Specifies the GPU driver version to install. For a data-center driver, specify a value like 535.104.12. If you set usePrecompiled to true, specify the driver branch, such as 535.

Refer to the GPU Operator Component Matrix.

Installing the NVIDIA GPU Operator

Perform the following steps to install the GPU Operator and use the NVIDIA driver custom resources.

  1. Optional: If you want to run more than one driver type or version in the cluster, label the worker nodes to identify the driver type and version to install on each node:

    Example

    $ kubectl label node <node-name> --overwrite driver.version=525.125.06
    
    • To use a mix of driver types, such as vGPU, label nodes for the driver type.

    • To use a mix of driver versions, label the nodes for the different versions.

    • To use a mix of conventional drivers and precompiled driver containers, label the nodes for the different types.

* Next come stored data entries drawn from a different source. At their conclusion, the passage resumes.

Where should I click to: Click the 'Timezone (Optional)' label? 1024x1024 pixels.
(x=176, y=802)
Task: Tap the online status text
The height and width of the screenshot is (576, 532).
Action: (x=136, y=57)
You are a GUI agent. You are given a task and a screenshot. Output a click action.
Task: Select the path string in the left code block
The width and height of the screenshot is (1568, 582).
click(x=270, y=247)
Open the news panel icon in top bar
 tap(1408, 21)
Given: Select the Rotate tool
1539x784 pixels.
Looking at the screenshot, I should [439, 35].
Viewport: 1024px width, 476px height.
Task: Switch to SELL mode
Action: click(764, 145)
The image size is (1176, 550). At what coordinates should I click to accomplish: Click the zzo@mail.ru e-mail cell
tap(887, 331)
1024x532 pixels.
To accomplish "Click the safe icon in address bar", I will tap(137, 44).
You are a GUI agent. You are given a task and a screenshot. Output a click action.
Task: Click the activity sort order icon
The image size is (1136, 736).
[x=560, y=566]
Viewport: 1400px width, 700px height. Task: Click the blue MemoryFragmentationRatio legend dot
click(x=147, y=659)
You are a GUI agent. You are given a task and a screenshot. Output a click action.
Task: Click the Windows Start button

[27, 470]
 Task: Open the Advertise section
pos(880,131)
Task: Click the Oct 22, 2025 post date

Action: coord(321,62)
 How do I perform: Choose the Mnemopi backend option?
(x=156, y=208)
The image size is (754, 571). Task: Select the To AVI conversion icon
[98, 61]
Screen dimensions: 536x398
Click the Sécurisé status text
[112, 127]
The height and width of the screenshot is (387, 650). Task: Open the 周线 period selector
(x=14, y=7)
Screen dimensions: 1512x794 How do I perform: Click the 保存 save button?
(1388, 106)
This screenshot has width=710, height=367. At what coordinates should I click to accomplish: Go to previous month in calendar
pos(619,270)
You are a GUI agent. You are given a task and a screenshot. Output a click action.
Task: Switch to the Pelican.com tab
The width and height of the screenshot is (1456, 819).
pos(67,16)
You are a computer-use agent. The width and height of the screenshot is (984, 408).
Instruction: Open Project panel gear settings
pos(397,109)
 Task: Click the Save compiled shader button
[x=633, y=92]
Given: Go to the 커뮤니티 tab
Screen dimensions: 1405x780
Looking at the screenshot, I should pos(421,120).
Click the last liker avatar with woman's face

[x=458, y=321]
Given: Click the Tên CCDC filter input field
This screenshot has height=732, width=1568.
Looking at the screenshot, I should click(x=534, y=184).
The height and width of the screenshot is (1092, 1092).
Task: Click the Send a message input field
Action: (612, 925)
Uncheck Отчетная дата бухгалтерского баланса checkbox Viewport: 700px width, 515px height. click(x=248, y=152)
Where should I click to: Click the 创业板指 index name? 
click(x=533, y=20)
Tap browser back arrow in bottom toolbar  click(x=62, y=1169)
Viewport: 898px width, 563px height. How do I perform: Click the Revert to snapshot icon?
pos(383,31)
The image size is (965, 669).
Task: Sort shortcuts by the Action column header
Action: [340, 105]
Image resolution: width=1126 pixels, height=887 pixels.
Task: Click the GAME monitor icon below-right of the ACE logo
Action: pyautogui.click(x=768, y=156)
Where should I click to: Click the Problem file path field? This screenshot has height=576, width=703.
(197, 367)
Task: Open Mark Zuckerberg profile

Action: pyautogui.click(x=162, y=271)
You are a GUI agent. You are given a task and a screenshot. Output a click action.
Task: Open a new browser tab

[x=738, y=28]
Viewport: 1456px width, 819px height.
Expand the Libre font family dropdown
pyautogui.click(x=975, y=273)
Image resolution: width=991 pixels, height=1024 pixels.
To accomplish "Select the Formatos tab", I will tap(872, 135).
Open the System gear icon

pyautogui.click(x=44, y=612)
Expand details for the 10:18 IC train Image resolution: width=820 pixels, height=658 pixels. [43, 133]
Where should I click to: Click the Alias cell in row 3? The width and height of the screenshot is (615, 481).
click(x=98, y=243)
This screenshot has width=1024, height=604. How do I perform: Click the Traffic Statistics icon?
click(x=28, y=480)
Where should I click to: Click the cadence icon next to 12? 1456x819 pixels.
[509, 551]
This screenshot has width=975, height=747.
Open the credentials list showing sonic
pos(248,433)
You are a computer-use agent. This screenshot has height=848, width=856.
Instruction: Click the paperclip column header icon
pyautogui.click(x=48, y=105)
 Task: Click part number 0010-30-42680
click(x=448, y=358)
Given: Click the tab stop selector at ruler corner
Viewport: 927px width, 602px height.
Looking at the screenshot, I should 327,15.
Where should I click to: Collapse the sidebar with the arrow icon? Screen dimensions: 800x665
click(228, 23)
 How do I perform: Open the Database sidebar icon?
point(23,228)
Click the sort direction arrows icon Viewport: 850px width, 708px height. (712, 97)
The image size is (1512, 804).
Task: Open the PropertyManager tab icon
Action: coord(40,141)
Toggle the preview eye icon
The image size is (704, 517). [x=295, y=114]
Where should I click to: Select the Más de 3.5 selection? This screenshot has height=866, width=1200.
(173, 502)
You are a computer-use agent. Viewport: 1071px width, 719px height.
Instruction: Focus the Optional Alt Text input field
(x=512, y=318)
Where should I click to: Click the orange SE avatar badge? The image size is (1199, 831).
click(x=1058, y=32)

  2. Install the Operator.

    • Add the NVIDIA Helm repository:

      $ helm repo add nvidia https://helm.ngc.nvidia.com/nvidia \
          && helm repo update
      
    • Install the Operator and specify at least the --set driver.nvidiaDriverCRD.enabled=true argument:

      $ helm install --wait --generate-name \
          -n gpu-operator --create-namespace \
          nvidia/gpu-operator \
          --set driver.nvidiaDriverCRD.enabled=true
      

      By default, Helm configures a default NVIDIA driver custom resource during installation. To prevent configuring the default custom resource, also specify --set driver.nvidiaDriverCRD.deployDefaultCR=false.

  3. Apply NVIDIA driver custom resources manifests to install the NVIDIA GPU driver version, type, and so on for your nodes. Refer to the sample manifests.

Sample NVIDIA Driver Manifests

One Driver Type and Version on All Nodes

  1. Optional: Remove previously applied node labels.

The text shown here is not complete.